Sleepiness and fatigue are the most common complaints of people with epilepsy and can have a negative impact on quality of life. Though unproven, these problems are often blamed on anti-seizure medications. The purpose of this study is to investigate the impact of the anti-seizure medication Lacosamide (Vimpat®) on sleep and wakefulness in adults with focal (partial onset) seizures. Focal epilepsy, also called partial epilepsy, is a disorder characterized by seizures arising from a localized network of neurons in the brain. Focal seizures usually begin a sensation or involuntary movement of a part of the body, an unusual feeling, or a disturbance in hearing, smell, vision, or consciousness.

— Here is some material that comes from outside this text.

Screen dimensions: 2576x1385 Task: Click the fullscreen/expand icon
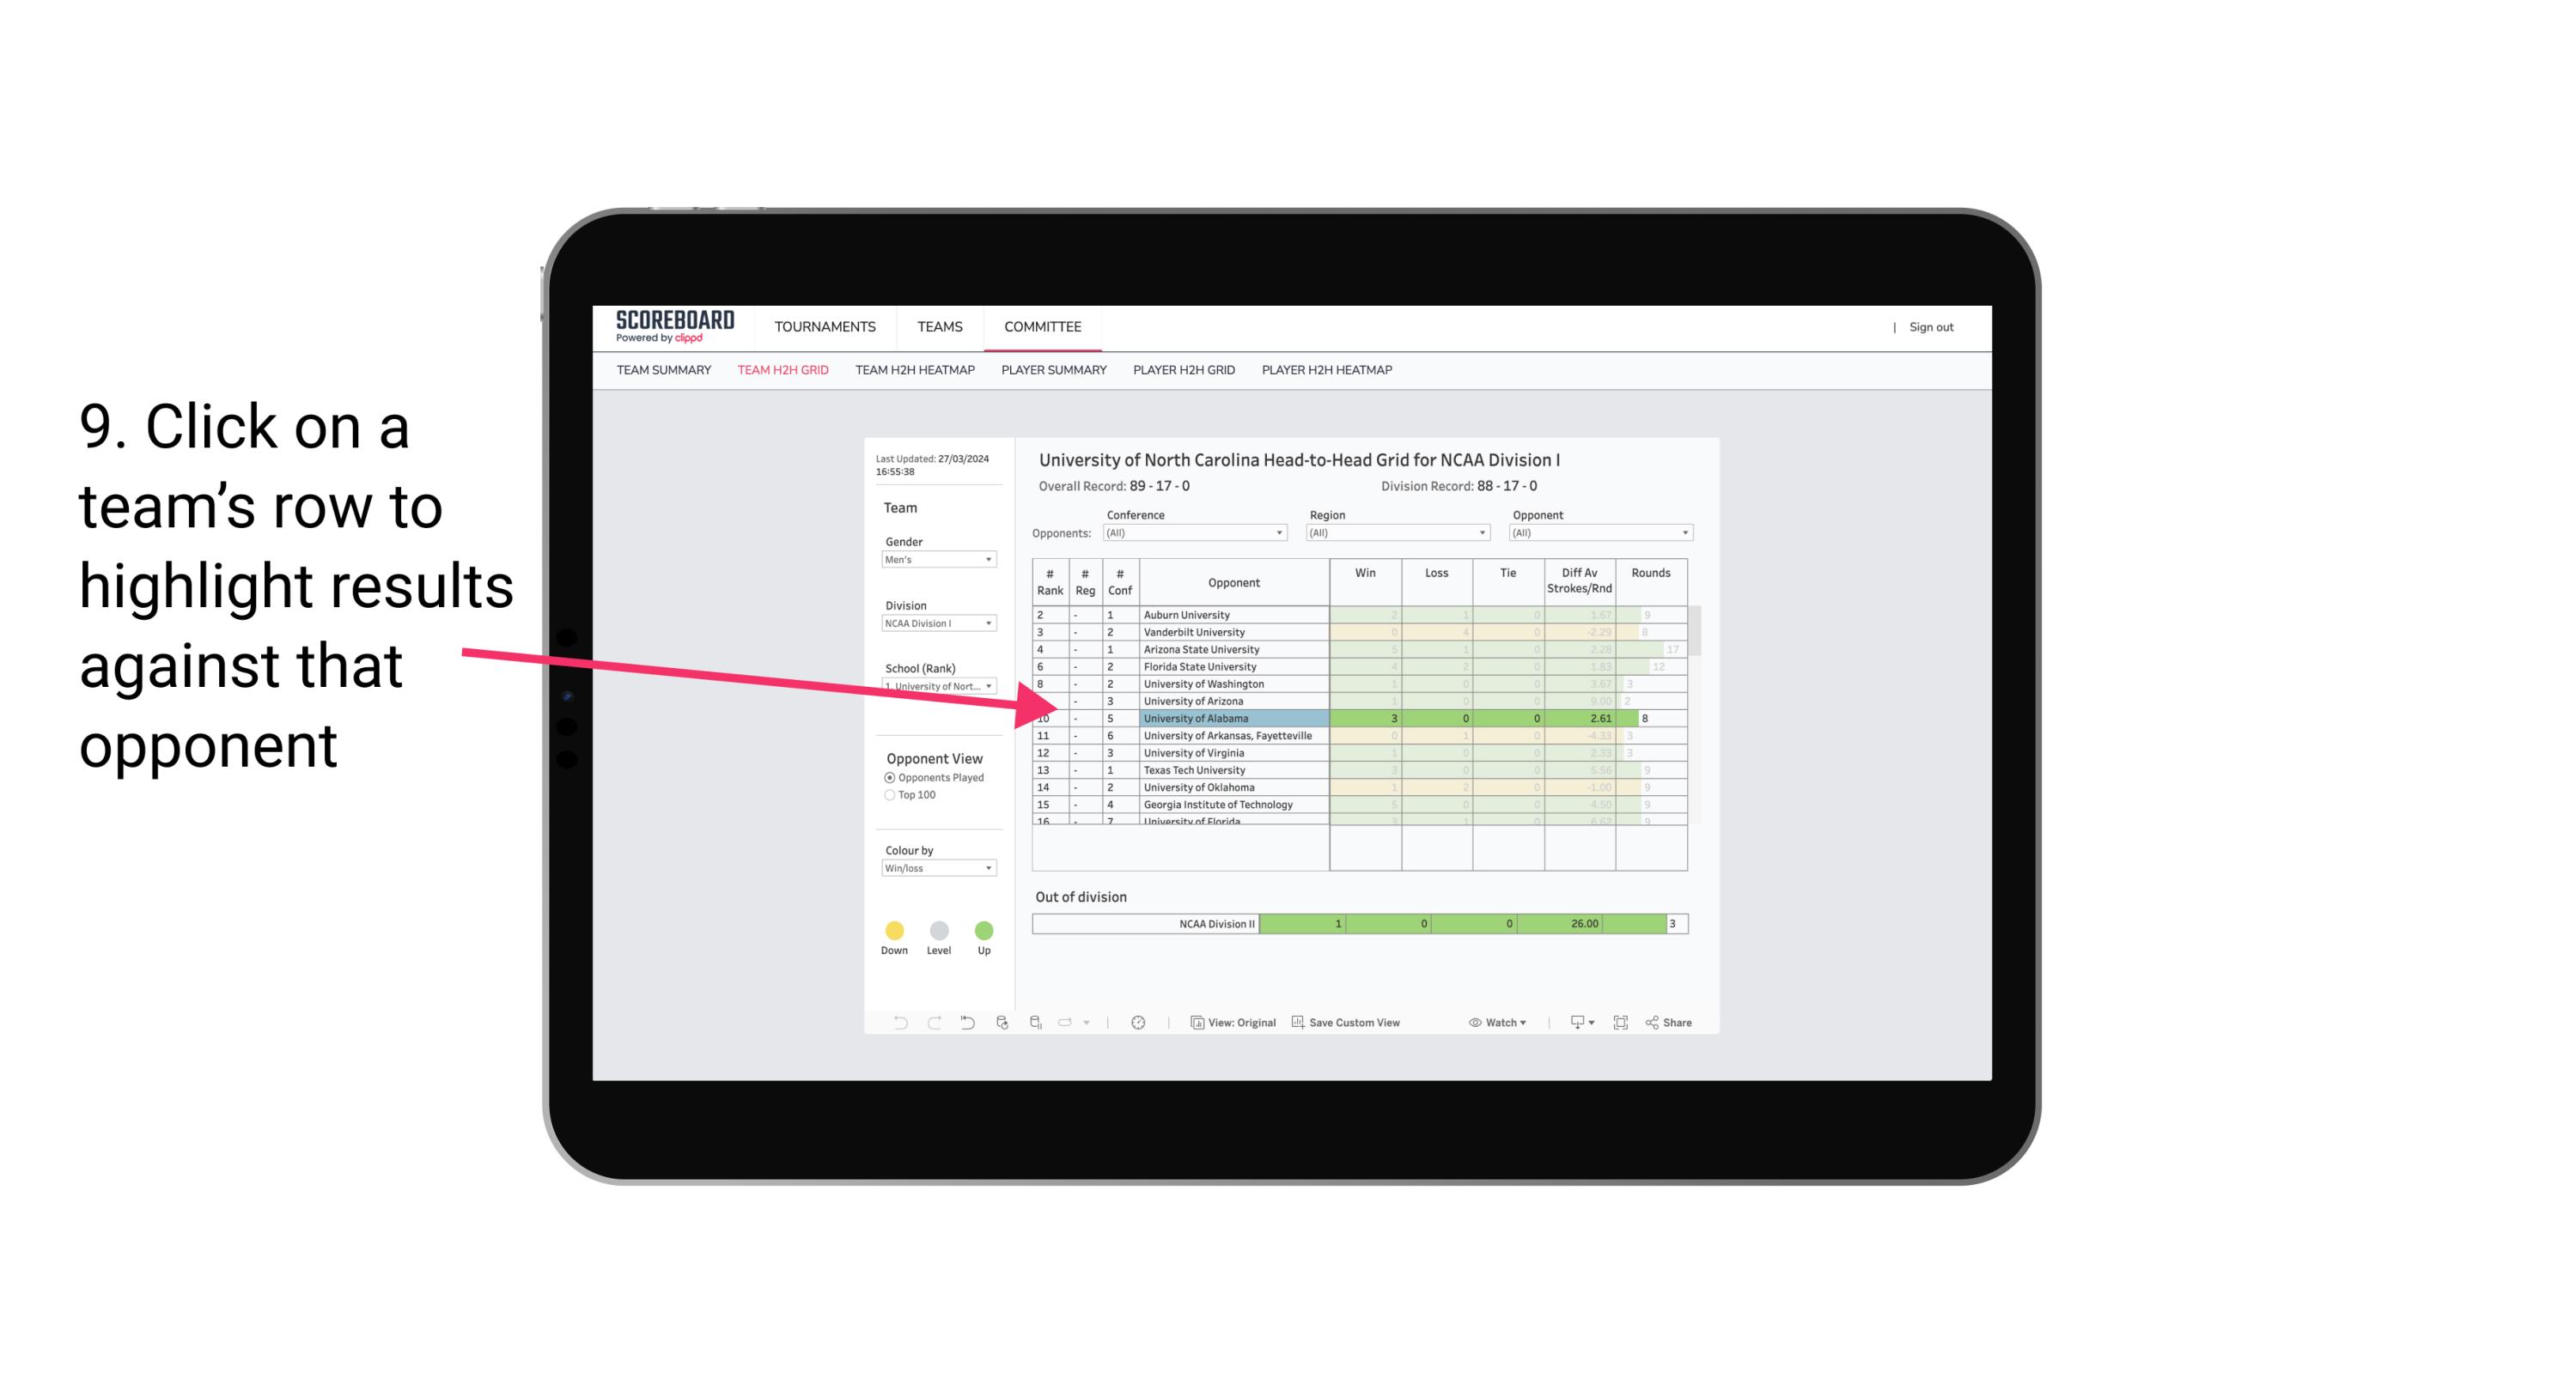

The study is open to adults 18 and older with focal seizures. Participation involves a physical exam, sleep testing at the Sleep Center, blood tests, completion of study questionnaires/diaries, and a random assignment to either take the study drug or placebo (often called a "look alike" or "sugar pill") for 5 to 8 weeks. There are 5 study visits. Participants will receive compensation for time spent in the study. If you would like more information on this study please contact the Cleveland Clinic Sleep Center: Dr. Nancy Foldvary-Schaefer: 216-445-2990 Monica Bruton: 216-444-6718

Phase:

Phase 4

Accepts Healthy Volunteers?

Details

Lead Sponsor:

The Cleveland Clinic

Collaborator:

UCB Pharma

Treatments:

Lacosamide

Criteria

Inclusion Criteria:

Subjects must meet the following inclusion criteria to be eligible for the study.

- Subject can provide written informed consent and is willing to comply with study
procedures.

- Subject is at least 18 years of age.

- Subject has focal epilepsy with classifiable seizures according to the International
Classification of Epileptic Seizures, 1981.11

- Subject is deemed to be an appropriate candidate for LCM adjunctive therapy.

- Subject has been maintained on a stable dose of 1 or 2 marketed AEDs for at least 4
weeks.

Exclusion Criteria:

Subjects must meet the following exclusion criteria to be eligible for the study.

- Subject has a history of a moderate or severe sleep apnea (apnea-hypopnea index [AHI]
> 15), severe insomnia (habitual sleep duration < 4 hours) or narcolepsy.

- Subject has a score on the Sleep Apnea Scale of the Sleep Disorders Questionnaire
(SA/SDQ) at screening of 32 or higher (female) and 36 or higher (male).

- Subject is currently participating or has participated within the last 2 months in a
trial of an investigational drug or experimental device.

- Subject has seizures or seizures clusters that are not quantifiable.

- Subject has 6 or more seizures (excluding auras) in the 2-week Baseline Phase.

- Subject has a medical condition that could reasonably be expected to interfere with
drug absorption, distribution, metabolism or excretion.

- Subject has any medical or psychiatric condition, which in the opinion of the
investigator, could jeopardize the subject's health or would compromise the - Subject
has a history of alcohol or drug abuse within the previous 2 years.

- Subject has an acute or sub-acutely progressive central nervous system disease.

- Subject is pregnant, breastfeeding or of childbearing age and not surgically sterile
or practicing an acceptable form of contraception (barrier contraception, surgically
sterilized, IUD, abstinence) for the duration of the trial.